Stored data
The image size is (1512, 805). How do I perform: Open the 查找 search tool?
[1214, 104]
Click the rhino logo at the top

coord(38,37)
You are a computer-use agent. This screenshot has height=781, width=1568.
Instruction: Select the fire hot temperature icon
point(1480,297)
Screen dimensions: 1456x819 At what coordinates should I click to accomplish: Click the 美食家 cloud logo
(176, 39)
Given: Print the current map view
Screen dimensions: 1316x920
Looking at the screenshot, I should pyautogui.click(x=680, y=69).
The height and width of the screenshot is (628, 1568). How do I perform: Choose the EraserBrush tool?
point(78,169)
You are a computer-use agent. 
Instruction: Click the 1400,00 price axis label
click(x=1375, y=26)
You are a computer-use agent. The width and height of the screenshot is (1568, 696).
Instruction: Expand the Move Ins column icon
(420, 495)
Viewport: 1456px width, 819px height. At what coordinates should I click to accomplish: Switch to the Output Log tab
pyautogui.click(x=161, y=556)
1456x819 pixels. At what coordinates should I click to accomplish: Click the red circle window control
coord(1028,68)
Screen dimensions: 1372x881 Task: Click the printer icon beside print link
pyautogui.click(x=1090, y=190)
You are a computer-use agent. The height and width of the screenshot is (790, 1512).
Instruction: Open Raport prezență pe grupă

## [Task description]
In the data above, count the lines where the word "computer" appears; reply with the number only.

## [Task solution]
4